In 2014, we covered the government’s decision to intervene in a False Claims Act lawsuit involving several Central Georgia-area hospitals and possible Medicaid fraud. As a bit of review, the case involved several hospitals, including Tenet Healthcare, Health Management Associates, and Clinica de la Mama, an OB/GYN facility geared toward undocumented and migrant Hispanic women.
Presently, the Department of Justice has announced a partial settlement of the issues at hand between the Department of Health and Human Services, Health Management Associates, and Clearview Regional Medical Center. The settlement amounts to just over $595,000, and the False Claims Act cases against the other hospitals and healthcare management companies remain outstanding.
The case was originally brought to light in 2009 by a whistleblower familiar with the operations of the hospital companies. According to the details of the Department of Justice’s press release,[1. http://www.justice.gov/opa/pr/united-states-settles-kickback-allegations-georgia-hospital] the relator will receive $109,000 in exchange for his willingness to come forward with the unlawful and discriminatory billing practices, which are outlined below in further detail.
Details of the settlement agreement with Georgia area hospitals
While not the largest healthcare fraud settlement on the books, the alleged facts of the circumstances involving Georgia’s Health Management Associates (HMA) and Clearview Regional Medical Center present an alarming case at the intersection of patient discrimination and rampant fraudulent billing practices.

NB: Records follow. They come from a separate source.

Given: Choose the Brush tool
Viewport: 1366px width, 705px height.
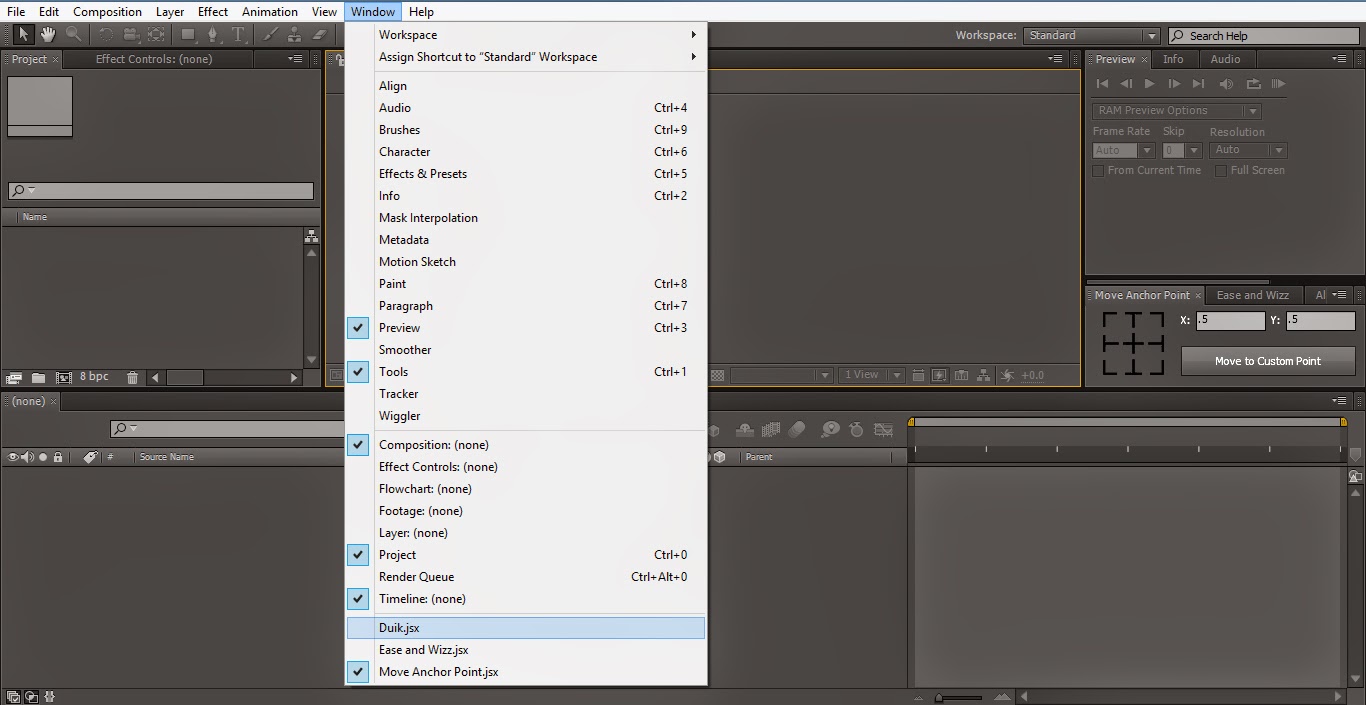Looking at the screenshot, I should [x=271, y=33].
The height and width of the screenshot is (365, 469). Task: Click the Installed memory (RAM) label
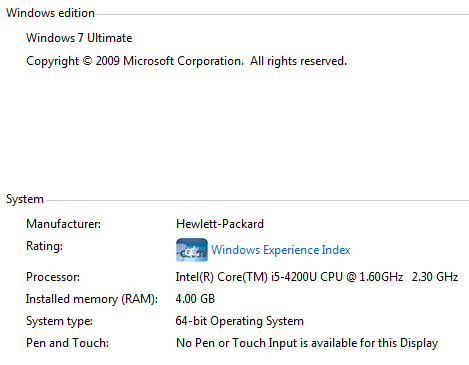pyautogui.click(x=92, y=299)
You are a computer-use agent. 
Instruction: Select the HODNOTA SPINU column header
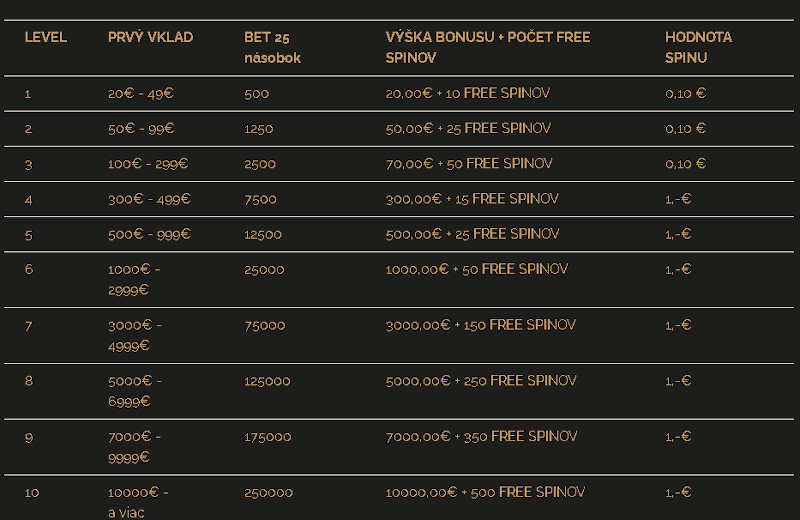click(698, 47)
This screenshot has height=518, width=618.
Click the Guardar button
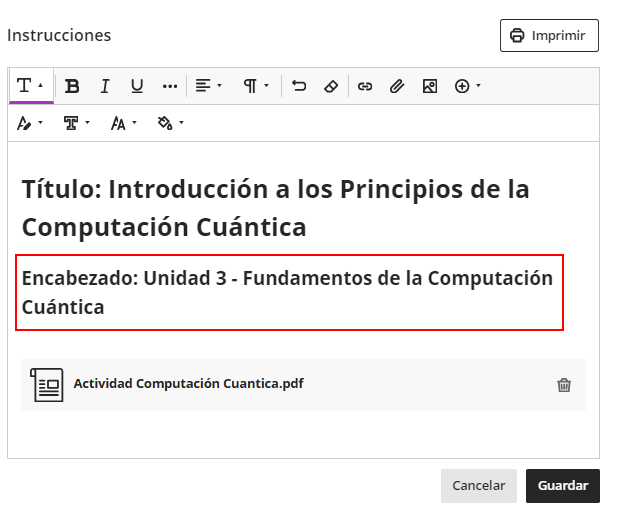point(562,485)
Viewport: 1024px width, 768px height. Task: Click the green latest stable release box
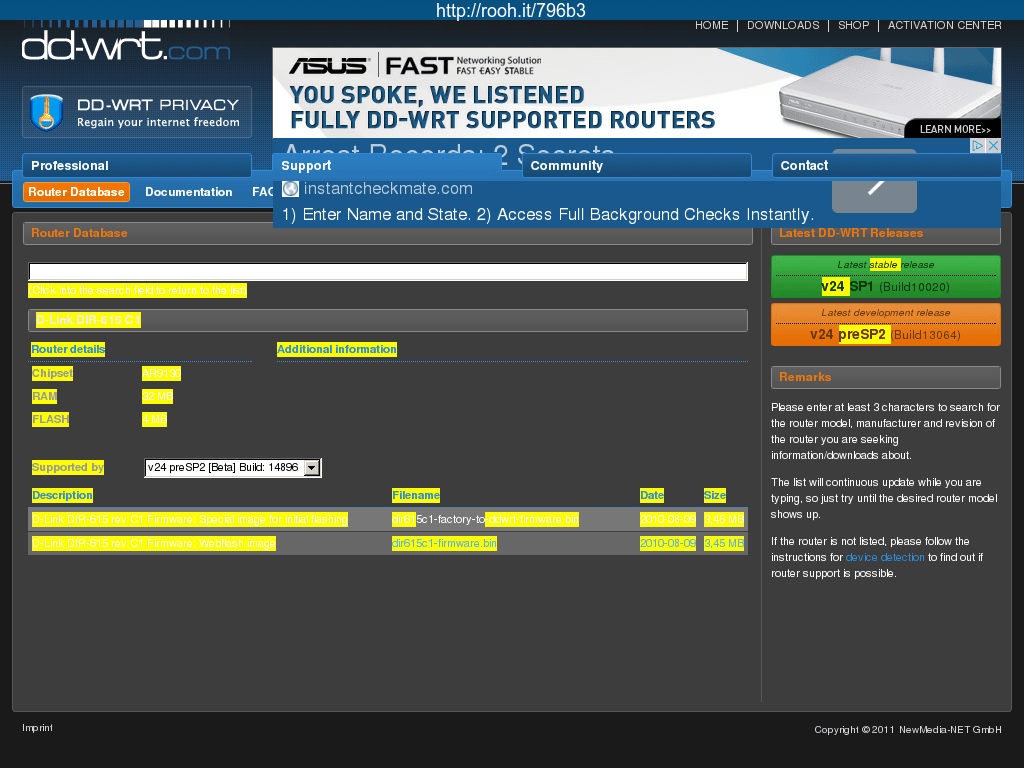pos(885,277)
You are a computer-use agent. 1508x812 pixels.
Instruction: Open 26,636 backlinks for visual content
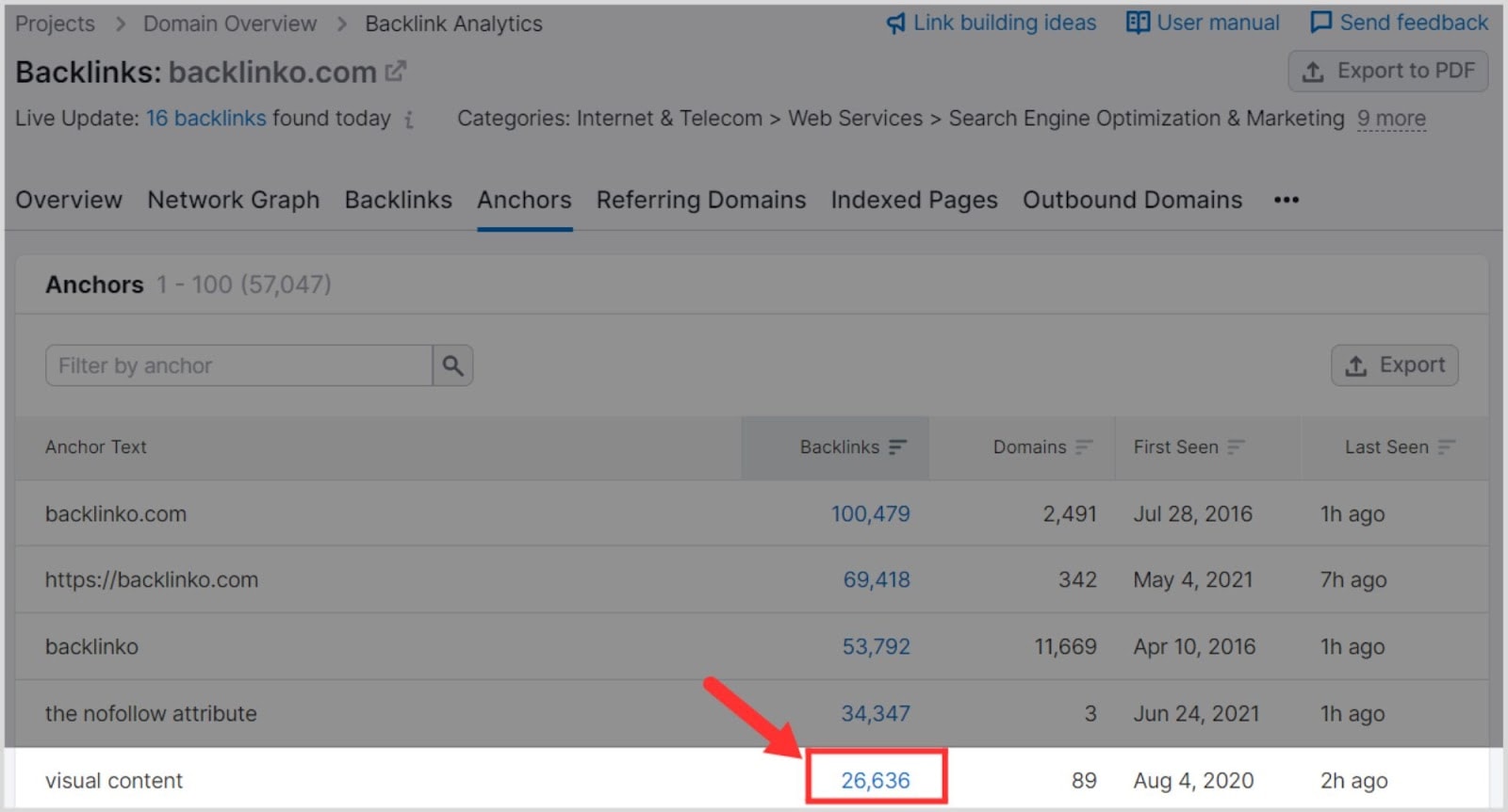pyautogui.click(x=875, y=780)
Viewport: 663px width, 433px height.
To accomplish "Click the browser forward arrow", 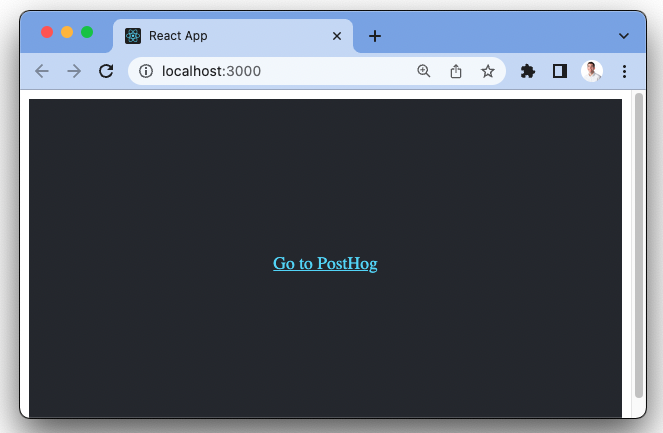I will point(73,71).
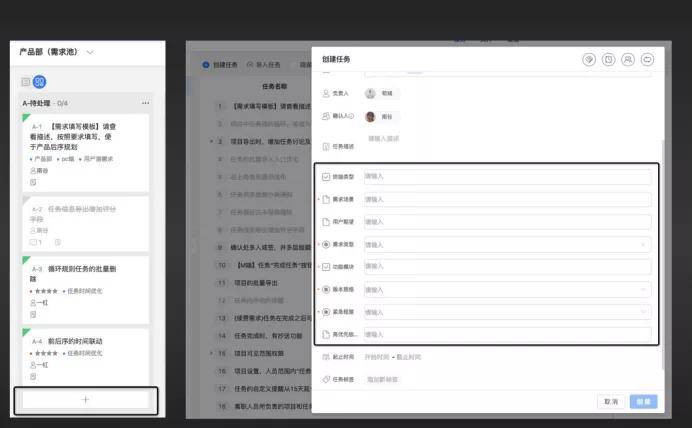Viewport: 692px width, 428px height.
Task: Open the 需求类型 dropdown arrow
Action: 643,244
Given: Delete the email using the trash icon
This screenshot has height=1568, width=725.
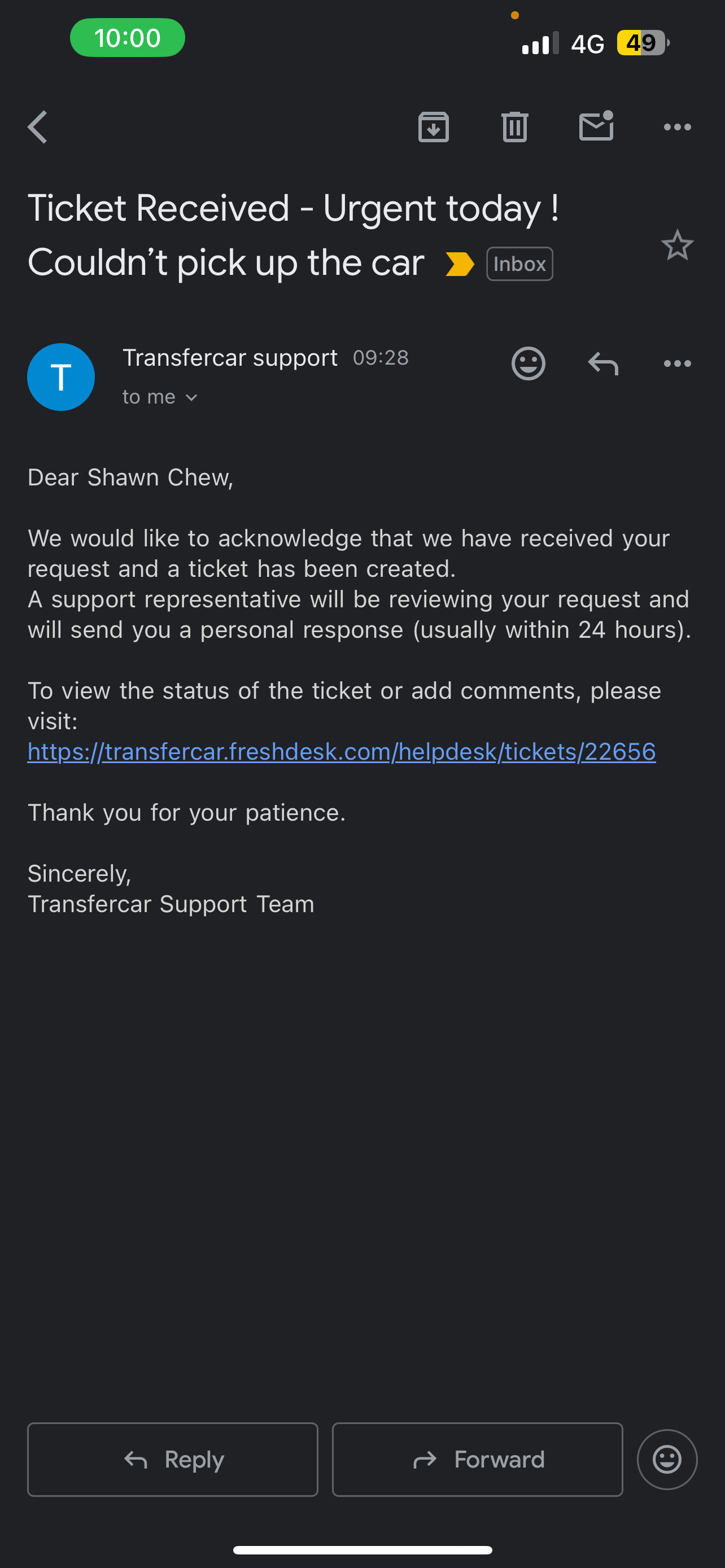Looking at the screenshot, I should 515,127.
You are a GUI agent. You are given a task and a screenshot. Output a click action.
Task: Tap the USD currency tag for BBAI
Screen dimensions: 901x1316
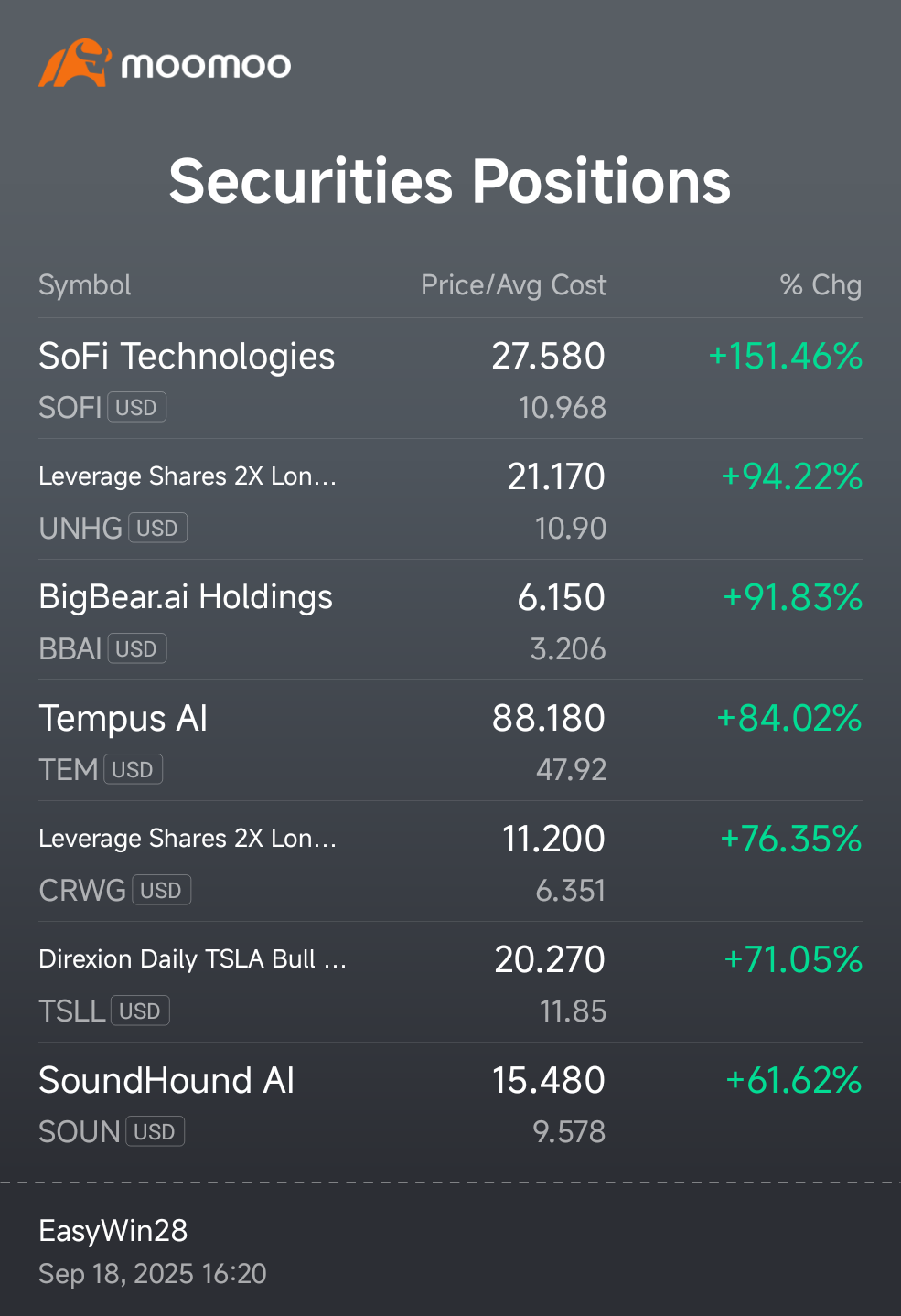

According to these allegations, HMA and CRMC offered lucrative kickbacks and financial incentives to doctors practicing at the OB/GYN facilities located in the immediate vicinity which treated largely undocumented migrant women. More specifically, the respondents are believed to have offered a certain fixed sum of money to obstetricians who referred their pregnant patients to CRMC for labor and delivery. In most instances, the costs associated with these labors and deliveries were covered by Medicaid, thereby triggering the False Claims Act and exposing the entire scheme for what it was: discrimination and fraud. By engaging in this sort of scheme, pregnant women were unable to make an informed choice as to the best hospital and medical team to attend the birth of their children, and this sort of “taint” on patient consent is precisely the sort of misconduct targeted by the anti-kickback portions of the False Claims Act.
Understandably, government officials did not take kindly to this kind of arrangement, and the U.S. Attorney’s Office commented, “The Medicaid program is a vital part of the government’s efforts to make sure that everyone has access to health care….Instead of providing health care services to expectant mothers in its area and receiving payment for those services from Medicaid, the hospital participated in a scheme to pay kickbacks in exchange for having pregnant women from outside its market funneled to its facility with the goal of increasing the amount of Medicaid money the hospital could claim.”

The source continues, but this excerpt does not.